[WHAT YOU WILL DO]:
Copy the records starting with the line that contains "You are a computer-use agent." and going on through the line that contains "tap(2138, 709)", replacing "Rotate" with "Zoom" and leaving everything else unchanged.

[MATERIAL SUPPLIED]:
*****
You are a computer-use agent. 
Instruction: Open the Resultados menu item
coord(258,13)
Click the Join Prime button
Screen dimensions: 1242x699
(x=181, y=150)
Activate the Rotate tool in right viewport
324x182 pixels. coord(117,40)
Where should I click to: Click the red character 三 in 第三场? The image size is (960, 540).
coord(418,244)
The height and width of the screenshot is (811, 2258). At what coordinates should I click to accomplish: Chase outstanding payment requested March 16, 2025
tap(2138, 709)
*****
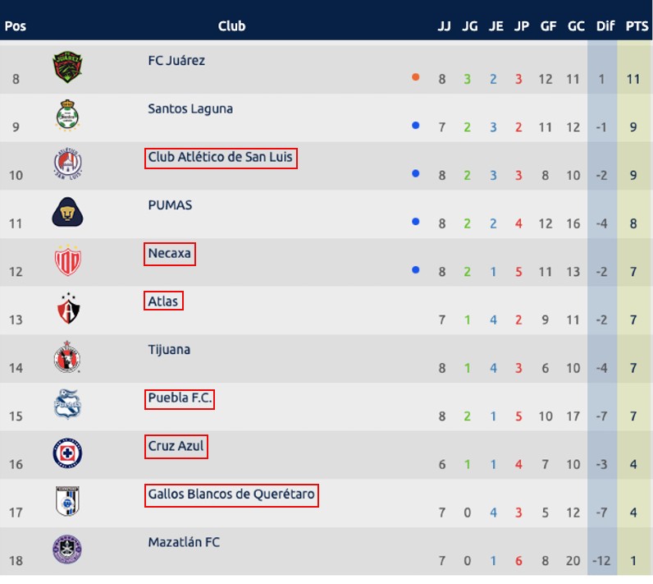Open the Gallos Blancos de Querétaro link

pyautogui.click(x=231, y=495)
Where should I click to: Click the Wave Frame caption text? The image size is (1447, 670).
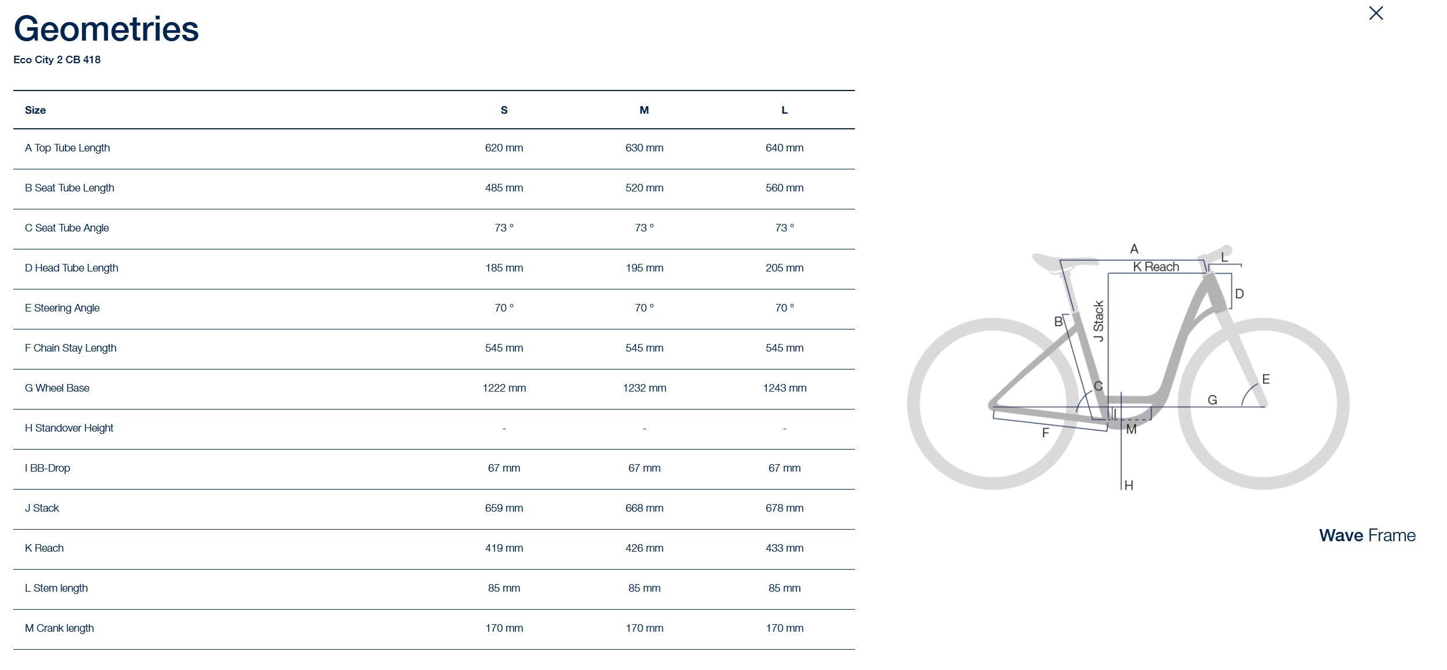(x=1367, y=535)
*****
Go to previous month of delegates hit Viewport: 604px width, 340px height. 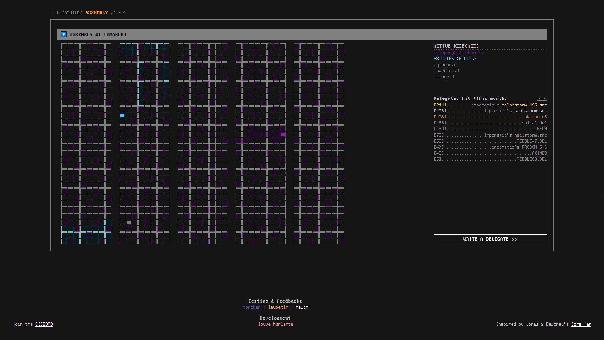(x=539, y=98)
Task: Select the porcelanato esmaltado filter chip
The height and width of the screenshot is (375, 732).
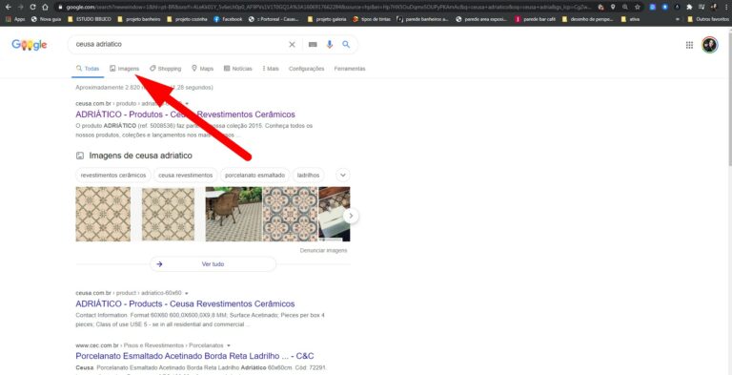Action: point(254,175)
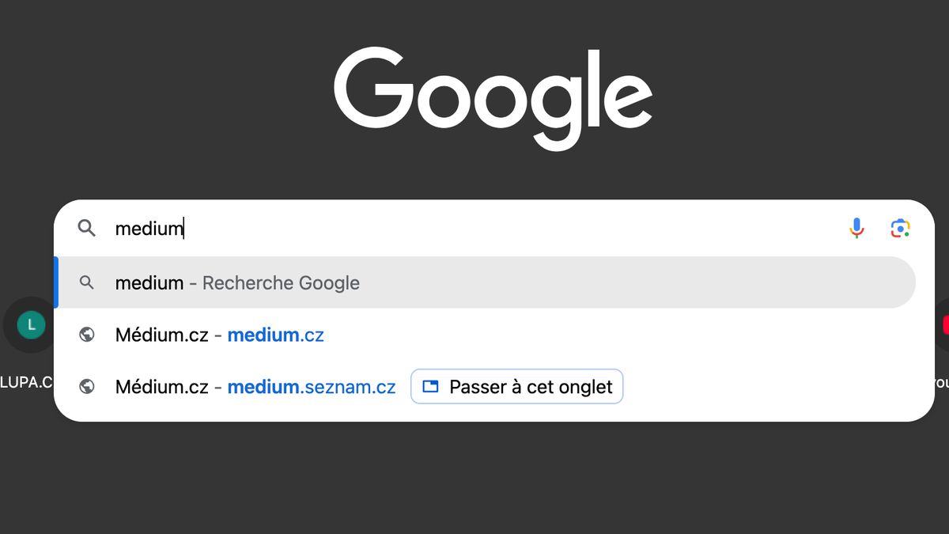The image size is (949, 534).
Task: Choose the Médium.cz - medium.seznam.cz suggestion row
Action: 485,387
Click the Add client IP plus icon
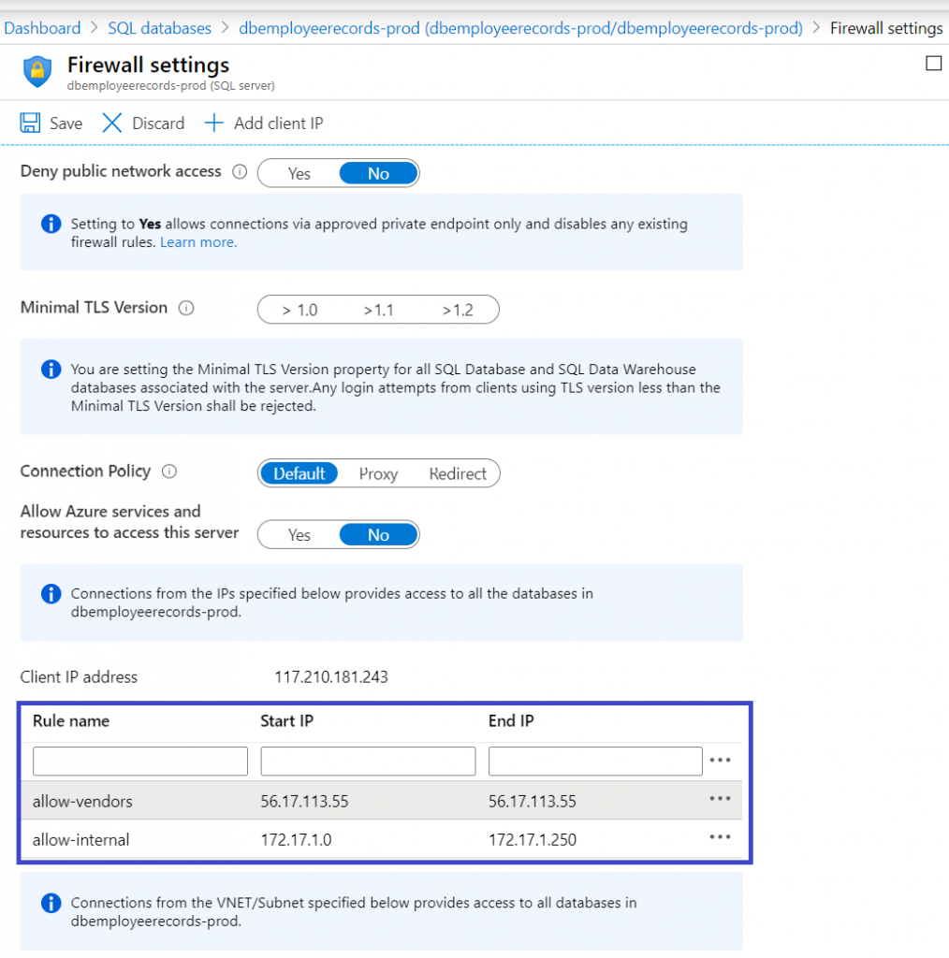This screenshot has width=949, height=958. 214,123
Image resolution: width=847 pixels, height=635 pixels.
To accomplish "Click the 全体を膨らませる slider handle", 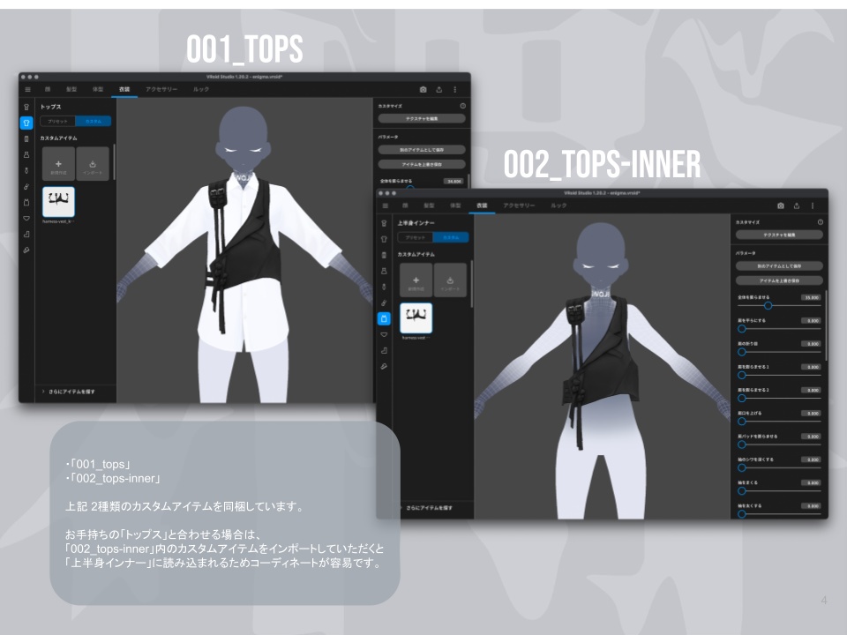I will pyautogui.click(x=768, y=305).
*****
[FULL OUTPUT]:
You are a computer-use agent. 
Instruction: Open the Resultados menu item
coord(258,13)
Click the Join Prime button
Screen dimensions: 1242x699
(x=181, y=150)
Activate the Zoom tool in right viewport
324x182 pixels. coord(117,40)
Where should I click to: Click the red character 三 in 第三场? The image size is (960, 540).
coord(418,244)
The height and width of the screenshot is (811, 2258). At what coordinates should I click to accomplish: Chase outstanding payment requested March 16, 2025
tap(2138, 709)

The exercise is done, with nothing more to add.